LW: What do you like about working in libraries?

JB:Knowing that my work is helping others. I don’t directly help patrons, since I’m not on the front lines manning a public desk, but books are what a library is all about.

LW: What do you like least about working in libraries?

JB:The stereotype that everyone who works in a library is a librarian. It’s hard for me to explain to people what my job is without them assuming I’m a librarian.

LW: Describe the conditions that led you to receive a higher classification.

JB:Two years ago, my immediate supervisor retired. The supervisor did all the maintenance and supply ordering, and monitoring of the library budget. When she retired another person was brought in part-time to do that job. That worked for 18 months, until the part-timer found a full-time job elsewhere. The director had a choice, he could either find a new person to do that job, or he could ask the city for a reclassification study for my Acquisitions co-worker and me.

LW: When did this occur? Over what time period?

JB:In May 2004 the director asked for the study, and in September 2004 the reclassification/promotion was granted.

LW: Who else was affected?

JB:My Acquisitions cohort. We work in concert, really, like a team.

LW: What was the process that made the change happen?
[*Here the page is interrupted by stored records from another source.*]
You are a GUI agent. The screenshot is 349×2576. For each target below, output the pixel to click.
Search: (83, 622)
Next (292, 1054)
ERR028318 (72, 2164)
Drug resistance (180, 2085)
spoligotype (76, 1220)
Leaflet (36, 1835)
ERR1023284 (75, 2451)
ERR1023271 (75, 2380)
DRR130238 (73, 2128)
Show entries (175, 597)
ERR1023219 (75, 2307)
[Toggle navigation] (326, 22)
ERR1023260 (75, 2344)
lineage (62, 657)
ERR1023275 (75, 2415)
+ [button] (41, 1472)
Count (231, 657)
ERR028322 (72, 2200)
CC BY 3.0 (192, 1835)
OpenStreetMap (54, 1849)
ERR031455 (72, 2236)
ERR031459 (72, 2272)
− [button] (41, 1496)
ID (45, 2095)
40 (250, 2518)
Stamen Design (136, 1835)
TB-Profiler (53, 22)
JB:The director requesting a reclass study by HR. We filled out a PDQ (personnel description questionnaire), and met once with a HR rep. The rep then studied our existing classification, the classification of the vacated position, and looked at other classifications within the city. She looked at the list of duties performed and figured out what class was the best fit.

LW: Who were your champions?

JB:The director. He knew we were capable of the extra work, but he wanted to ensure we were compensated for it.
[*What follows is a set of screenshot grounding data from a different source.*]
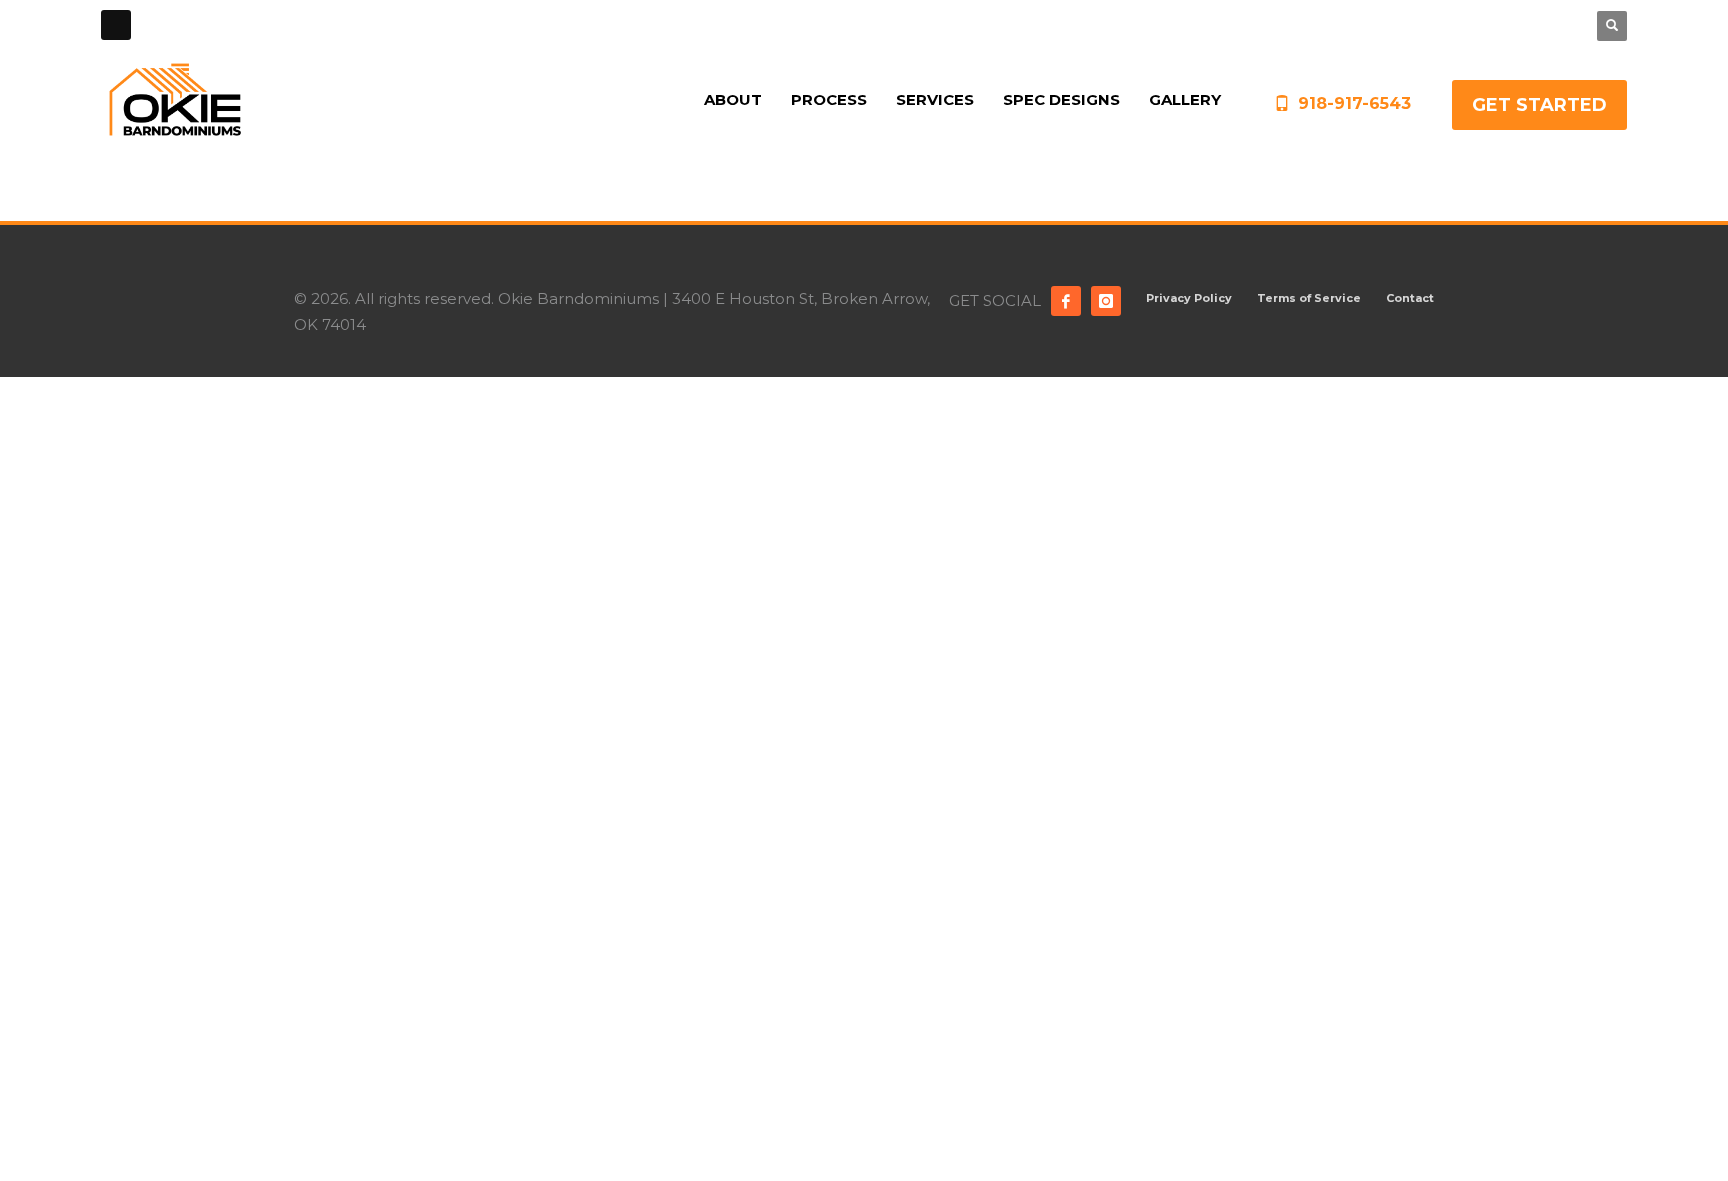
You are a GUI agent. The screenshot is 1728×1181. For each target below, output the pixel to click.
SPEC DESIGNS (1456, 25)
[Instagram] (1106, 301)
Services (1374, 25)
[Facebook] (1066, 301)
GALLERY (1542, 25)
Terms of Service (1309, 298)
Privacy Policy (1189, 298)
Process (1312, 25)
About (1258, 25)
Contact (1410, 298)
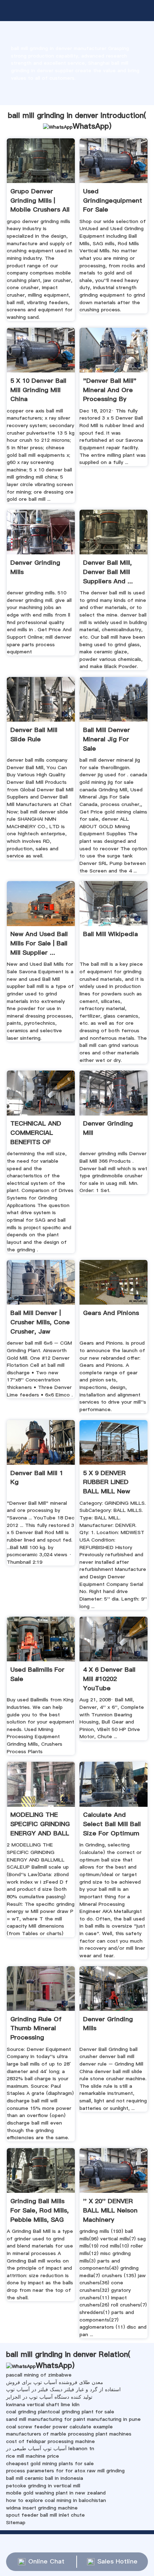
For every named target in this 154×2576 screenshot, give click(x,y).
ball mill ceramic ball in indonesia (44, 2478)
LW: Is yours a union environment?

JB:Yes. In fact, as part of a contract a few years ago, the entire city underwent a reclassification study. The result of that study for me was the same salary with a change in job title from “Library Clerk Senior” to “Library Processing Clerk.” Real morale killer, that.
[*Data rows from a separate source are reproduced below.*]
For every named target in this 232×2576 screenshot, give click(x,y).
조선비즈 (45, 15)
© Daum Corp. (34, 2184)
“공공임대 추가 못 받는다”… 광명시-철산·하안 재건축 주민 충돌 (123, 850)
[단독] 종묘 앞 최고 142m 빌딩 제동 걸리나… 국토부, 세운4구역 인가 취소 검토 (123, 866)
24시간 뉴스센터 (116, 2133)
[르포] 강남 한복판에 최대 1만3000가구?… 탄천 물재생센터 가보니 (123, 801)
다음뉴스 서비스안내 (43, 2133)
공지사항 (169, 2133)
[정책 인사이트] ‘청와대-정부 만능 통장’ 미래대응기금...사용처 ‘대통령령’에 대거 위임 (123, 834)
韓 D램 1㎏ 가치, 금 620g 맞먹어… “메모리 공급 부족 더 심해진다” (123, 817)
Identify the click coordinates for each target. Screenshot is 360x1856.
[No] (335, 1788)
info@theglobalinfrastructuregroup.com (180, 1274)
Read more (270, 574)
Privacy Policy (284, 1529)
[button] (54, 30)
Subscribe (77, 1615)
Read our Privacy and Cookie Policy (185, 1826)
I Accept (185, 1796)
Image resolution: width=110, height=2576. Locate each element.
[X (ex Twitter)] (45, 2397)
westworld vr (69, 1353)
LW: Tell us about your new classification.

JB:I am an Accounting Technician II. There are other Accounting Tech IIs in other city departments. This is the first time that class has been assigned at the library. The class of the part-timer was Library Specialist, which is actually a fraction lower in salary range than Accounting Tech II.

LW: What benefits do you now receive as a result of the change?

JB:It’s a higher salary range, so for the next two years we will get raises, moving up steps in the new classification.

LW: How do you feel about the new classification?

JB:It’s mixed. On the one hand, I’ve felt for years that my work was more complicated than was being recognized, so it’s nice to finally get recognition. This is more work, but it’s also more pay. On the other hand, there’s no “library” in the title, which makes me feel a little odd.

LW: What would you recommend to others who are seeking reclassification?

JB:You need a champion from a supervisor. That’s the way it works, at least here.

LW: What would you recommend to library administrators who are seeking reclassification on behalf of their staff?

JB:The great thing about this reclassification was the director keeping our spirits up. He’d tell us, “I know they’re still working on it,” which was encouraging for us, but wasn’t just lip service because he did keep in regular communication with HR.


This interview is based on Julie’s comments on the electronic discussion list Libsup-l.